▶ **Problem requirements**:
Copy all of the entries below character for character, keeping every line unchanged and in the same order.

▶ **Record excerpts**:
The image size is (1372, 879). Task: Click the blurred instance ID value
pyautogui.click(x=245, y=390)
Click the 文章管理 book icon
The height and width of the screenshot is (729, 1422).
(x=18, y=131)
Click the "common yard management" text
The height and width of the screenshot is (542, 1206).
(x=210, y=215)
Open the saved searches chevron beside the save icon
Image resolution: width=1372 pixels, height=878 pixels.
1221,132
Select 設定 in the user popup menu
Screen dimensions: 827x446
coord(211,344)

▶ **Task response**:
The image size is (1372, 879). Task: Click the blurred instance ID value
pyautogui.click(x=245, y=390)
Click the 文章管理 book icon
The height and width of the screenshot is (729, 1422).
(x=18, y=131)
Click the "common yard management" text
The height and width of the screenshot is (542, 1206).
(x=210, y=215)
Open the saved searches chevron beside the save icon
Image resolution: width=1372 pixels, height=878 pixels.
1221,132
Select 設定 in the user popup menu
Screen dimensions: 827x446
coord(211,344)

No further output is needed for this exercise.